Excerpted text:
————

Structural and functional insights into aldosterone synthase interaction with its redox partner protein adrenodoxin

Aldosterone is the major mineralocorticoid in the human body controlling blood pressure and salt homeostasis. Overproduction of aldosterone leads to primary aldosteronism, which is the most common form of secondary hypertension with limited treatment options. Production of aldosterone by cytochrome P450 11B2 (CYP11B2, aldosterone synthase) requires two reduction events with the electrons delivered by the iron/sulfur protein adrenodoxin. Very limited information is available about the structural and functional basis of adrenodoxin/CYP11B2 interaction, which impedes the development of new treatment options for primary aldosteronism. A systematic study was carried out to determine if adrenodoxin interaction with CYP11B2 might also have an allosteric component in addition to electron transfer. Indeed, local increases in adrenodoxin concentration promote binding of the substrate 11-deoxycorticosterone and the inhibitor osilodrostat (LCI699) in the active site-over 17 Å away-as well as enhance the inhibitory effect of this latter drug. The CYP11B2 structure in complex with adrenodoxin identified specific residues at the protein-protein interface interacting via five salt bridges and four hydrogen bonds. Comparisons with cholesterol-metabolizing CYP11A1 and cortisol-producing CYP11B1, which also bind adrenodoxin, revealed substantial structural differences in these regions. The structural and functional differences between different P450 interactions with adrenodoxin may provide valuable clues for an orthogonal treatment approach for primary aldosteronism by specifically targeting the interaction between CYP11B2 and adrenodoxin.

————

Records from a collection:
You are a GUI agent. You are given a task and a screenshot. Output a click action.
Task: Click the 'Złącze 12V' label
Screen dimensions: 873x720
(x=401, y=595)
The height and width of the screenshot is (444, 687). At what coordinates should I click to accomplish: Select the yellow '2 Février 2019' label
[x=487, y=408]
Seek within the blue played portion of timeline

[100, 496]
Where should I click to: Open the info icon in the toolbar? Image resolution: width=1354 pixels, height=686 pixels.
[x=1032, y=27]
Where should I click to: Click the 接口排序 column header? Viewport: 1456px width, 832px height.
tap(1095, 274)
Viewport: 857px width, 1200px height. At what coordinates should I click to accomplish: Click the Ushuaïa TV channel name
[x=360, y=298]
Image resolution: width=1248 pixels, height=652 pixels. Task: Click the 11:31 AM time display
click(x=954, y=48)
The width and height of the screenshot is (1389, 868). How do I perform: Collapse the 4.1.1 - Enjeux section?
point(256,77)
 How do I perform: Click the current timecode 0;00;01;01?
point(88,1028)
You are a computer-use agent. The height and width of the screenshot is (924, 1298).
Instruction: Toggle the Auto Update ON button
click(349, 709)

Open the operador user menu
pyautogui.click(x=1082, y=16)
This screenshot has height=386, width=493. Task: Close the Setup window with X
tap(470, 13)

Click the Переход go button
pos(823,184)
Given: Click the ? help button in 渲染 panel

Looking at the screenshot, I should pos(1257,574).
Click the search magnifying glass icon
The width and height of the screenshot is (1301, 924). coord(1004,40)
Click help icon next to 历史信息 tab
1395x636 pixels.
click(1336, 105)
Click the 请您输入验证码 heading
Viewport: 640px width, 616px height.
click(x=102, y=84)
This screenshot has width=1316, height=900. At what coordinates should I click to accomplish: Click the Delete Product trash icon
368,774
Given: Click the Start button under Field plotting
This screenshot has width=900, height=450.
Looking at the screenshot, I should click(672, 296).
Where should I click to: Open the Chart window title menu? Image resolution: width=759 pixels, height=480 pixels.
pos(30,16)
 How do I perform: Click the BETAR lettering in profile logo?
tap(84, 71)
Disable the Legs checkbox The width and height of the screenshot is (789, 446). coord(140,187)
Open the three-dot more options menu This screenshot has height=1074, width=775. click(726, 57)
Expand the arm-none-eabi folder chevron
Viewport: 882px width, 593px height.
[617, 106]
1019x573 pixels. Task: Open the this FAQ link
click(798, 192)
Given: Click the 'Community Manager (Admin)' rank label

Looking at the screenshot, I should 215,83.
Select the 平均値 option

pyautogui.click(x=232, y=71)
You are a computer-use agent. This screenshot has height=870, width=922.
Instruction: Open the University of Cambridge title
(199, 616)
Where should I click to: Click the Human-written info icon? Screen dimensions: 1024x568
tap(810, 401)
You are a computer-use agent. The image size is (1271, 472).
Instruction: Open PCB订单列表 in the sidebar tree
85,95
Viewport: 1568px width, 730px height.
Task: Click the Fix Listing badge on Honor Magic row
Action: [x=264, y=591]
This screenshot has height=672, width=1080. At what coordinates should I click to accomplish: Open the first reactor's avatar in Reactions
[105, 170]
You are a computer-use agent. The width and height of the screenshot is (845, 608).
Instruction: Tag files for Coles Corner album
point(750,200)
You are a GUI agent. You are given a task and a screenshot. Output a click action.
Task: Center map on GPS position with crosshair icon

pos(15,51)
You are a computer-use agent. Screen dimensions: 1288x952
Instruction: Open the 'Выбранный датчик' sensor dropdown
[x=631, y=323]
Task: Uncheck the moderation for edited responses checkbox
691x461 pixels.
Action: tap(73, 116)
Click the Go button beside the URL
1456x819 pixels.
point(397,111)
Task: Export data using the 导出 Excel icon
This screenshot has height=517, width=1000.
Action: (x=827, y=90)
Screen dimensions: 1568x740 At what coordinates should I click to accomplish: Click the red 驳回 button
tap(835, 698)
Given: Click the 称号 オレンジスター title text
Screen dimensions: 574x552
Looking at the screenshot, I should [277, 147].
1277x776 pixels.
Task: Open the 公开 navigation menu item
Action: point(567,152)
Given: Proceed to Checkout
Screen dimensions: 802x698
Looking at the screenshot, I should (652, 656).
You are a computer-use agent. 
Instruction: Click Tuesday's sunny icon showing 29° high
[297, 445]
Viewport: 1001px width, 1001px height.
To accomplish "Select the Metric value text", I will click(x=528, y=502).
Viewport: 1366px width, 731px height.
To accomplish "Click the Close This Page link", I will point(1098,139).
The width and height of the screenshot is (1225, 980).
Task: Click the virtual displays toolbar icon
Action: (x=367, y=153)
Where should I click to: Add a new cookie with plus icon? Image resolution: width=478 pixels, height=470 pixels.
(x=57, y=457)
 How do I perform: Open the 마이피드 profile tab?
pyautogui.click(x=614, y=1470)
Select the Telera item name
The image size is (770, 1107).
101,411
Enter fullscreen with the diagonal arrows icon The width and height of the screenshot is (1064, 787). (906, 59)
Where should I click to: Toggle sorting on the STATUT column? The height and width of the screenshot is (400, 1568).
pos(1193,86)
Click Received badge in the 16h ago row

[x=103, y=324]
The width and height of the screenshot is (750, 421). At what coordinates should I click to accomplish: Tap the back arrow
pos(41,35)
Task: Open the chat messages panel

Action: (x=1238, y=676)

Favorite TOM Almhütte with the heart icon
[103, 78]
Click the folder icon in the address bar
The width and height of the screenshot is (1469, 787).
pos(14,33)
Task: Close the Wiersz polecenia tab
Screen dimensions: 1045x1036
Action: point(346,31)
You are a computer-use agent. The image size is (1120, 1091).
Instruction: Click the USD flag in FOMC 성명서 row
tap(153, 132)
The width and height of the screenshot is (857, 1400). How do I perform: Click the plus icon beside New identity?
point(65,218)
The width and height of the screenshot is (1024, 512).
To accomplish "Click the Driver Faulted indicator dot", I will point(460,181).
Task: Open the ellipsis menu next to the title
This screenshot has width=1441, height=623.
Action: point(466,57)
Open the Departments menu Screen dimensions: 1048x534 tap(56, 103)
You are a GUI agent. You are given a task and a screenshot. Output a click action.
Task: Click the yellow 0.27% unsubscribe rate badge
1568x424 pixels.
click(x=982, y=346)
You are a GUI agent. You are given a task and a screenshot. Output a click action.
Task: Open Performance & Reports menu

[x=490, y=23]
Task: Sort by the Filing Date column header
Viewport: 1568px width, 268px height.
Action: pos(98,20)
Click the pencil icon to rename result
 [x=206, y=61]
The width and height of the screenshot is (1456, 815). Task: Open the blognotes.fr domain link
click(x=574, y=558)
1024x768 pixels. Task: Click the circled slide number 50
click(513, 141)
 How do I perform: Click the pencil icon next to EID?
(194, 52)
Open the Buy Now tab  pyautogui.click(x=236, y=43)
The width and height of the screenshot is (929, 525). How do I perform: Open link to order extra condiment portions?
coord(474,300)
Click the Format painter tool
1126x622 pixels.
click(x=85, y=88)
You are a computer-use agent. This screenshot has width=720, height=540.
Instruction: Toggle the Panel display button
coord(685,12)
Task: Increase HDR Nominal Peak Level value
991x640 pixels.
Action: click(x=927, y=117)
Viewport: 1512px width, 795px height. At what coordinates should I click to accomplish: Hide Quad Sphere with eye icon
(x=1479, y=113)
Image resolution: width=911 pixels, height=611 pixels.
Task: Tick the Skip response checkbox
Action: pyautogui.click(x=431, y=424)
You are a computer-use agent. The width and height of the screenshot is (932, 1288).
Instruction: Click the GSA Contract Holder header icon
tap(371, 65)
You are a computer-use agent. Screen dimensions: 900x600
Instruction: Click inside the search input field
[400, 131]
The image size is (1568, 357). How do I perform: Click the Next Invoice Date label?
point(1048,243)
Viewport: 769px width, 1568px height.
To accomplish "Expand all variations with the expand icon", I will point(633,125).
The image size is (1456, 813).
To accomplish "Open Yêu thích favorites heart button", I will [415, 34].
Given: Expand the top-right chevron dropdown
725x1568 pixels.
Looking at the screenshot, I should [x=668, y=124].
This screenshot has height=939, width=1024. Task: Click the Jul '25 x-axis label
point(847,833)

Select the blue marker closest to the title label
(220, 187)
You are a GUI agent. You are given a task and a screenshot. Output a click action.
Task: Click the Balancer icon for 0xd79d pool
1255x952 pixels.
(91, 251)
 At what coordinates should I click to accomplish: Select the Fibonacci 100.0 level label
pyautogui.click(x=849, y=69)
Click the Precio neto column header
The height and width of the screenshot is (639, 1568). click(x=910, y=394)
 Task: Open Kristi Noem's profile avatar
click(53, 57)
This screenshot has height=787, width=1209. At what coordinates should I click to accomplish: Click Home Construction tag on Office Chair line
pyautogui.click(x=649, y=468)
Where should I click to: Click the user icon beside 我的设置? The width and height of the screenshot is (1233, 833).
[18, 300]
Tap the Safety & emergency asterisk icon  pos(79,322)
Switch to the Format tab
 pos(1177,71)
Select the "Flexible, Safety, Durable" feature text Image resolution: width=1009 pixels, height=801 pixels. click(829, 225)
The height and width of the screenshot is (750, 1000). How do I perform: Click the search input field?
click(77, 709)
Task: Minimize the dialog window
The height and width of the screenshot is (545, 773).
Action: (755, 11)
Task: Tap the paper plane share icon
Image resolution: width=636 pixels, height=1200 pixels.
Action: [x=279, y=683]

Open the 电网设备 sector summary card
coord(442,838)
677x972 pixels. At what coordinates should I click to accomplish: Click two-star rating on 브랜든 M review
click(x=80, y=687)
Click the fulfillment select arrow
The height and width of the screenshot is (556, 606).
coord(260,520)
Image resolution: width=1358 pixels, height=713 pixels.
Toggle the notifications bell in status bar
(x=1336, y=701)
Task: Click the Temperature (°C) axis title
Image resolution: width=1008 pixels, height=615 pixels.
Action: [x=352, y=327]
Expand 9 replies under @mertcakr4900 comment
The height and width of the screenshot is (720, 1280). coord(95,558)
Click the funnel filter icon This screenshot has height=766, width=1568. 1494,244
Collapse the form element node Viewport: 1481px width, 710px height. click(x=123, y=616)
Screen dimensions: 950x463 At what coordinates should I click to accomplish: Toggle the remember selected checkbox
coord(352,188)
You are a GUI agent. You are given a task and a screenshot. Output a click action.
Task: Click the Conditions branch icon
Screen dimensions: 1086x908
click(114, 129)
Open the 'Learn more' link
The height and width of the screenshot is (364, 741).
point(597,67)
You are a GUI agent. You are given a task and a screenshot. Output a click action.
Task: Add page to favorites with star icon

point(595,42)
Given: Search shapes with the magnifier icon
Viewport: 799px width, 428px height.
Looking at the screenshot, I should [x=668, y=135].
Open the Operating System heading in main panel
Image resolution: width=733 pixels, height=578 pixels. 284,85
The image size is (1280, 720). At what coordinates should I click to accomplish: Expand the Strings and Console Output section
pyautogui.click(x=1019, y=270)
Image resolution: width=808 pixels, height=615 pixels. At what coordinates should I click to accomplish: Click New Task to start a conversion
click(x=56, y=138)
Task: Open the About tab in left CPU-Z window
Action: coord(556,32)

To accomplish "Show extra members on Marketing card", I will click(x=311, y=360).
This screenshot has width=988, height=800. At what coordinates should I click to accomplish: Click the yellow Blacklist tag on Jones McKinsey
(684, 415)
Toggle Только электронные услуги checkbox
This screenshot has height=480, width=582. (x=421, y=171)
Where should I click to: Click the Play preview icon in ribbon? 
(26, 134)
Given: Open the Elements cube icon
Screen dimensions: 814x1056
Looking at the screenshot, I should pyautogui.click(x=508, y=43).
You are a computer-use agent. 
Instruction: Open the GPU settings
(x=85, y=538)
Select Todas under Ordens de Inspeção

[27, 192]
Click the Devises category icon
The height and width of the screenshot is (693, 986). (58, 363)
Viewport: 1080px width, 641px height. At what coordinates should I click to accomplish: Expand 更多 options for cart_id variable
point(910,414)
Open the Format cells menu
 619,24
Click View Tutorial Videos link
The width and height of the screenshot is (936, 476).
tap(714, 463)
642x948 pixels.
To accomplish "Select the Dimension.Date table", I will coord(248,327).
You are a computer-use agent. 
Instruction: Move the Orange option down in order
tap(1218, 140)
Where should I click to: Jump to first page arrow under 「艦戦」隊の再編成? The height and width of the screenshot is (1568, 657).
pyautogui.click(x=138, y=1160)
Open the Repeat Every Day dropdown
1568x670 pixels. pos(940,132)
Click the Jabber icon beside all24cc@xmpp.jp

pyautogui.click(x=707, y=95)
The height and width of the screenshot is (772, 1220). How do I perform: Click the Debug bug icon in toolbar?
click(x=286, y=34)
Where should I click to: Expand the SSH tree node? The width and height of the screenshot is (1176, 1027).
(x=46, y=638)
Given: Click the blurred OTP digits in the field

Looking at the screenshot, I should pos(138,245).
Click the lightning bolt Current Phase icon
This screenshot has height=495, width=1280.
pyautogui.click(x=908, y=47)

————

Work to complete:
a) Decide whether each statement agrees with the abstract on aldosterone synthase, answering yes or no and quoting the words that settle it: (i) primary aldosteronism is the most common form of secondary hypertension; (ii) CYP11B2 needs only one reduction event to produce aldosterone; (iii) the CYP11B2 structure bound to adrenodoxin showed five salt bridges and four hydrogen bonds at the interface.
b) Answer these questions from the abstract on aldosterone synthase:
(i) What kind of protein is adrenodoxin called?
(ii) How far away is the active site said to be?
(iii) Which two enzymes were compared with CYP11B2?
You won't need the records to answer anything here.

Solutions:
a)
(i) Yes: "which is the most common form of secondary hypertension"
(ii) No: "requires two reduction events"
(iii) Yes: "interacting via five salt bridges and four hydrogen bonds"

b)
(i) An iron/sulfur protein.
(ii) Over 17 Å away.
(iii) CYP11A1, which metabolizes cholesterol, and CYP11B1, which produces cortisol.